Data lines
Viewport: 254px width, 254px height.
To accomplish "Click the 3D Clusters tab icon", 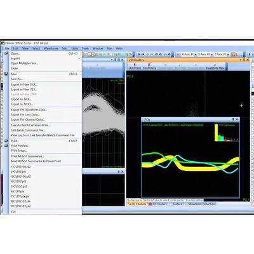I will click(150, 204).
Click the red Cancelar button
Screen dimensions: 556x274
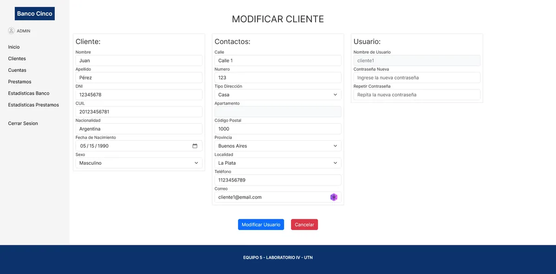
--
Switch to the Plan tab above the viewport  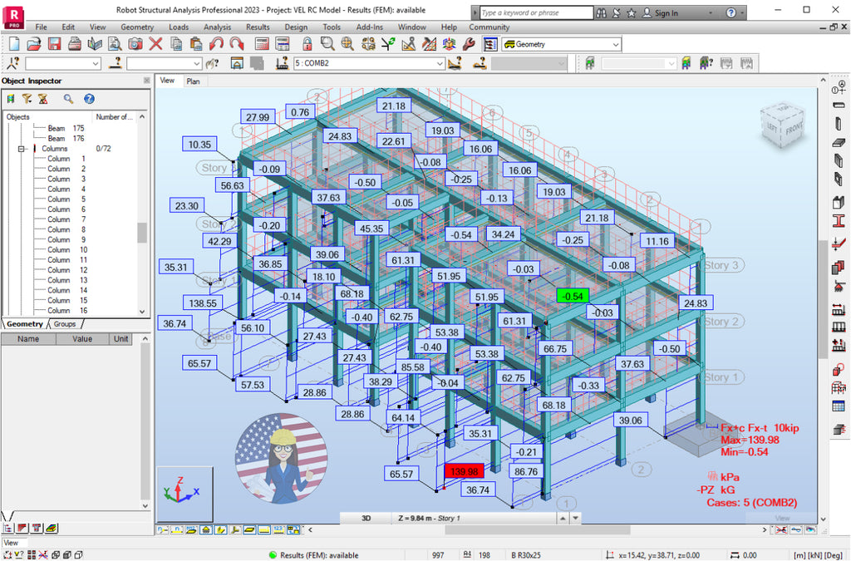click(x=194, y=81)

Exercise
Rewrite the stretch of records from the line containing "Click the red Cancelar button" through the line containing "Screen dimensions: 556x274", replacing "Cancelar" with "Cancel" and changing nothing else.

Exercise answer
Click the red Cancel button
Screen dimensions: 556x274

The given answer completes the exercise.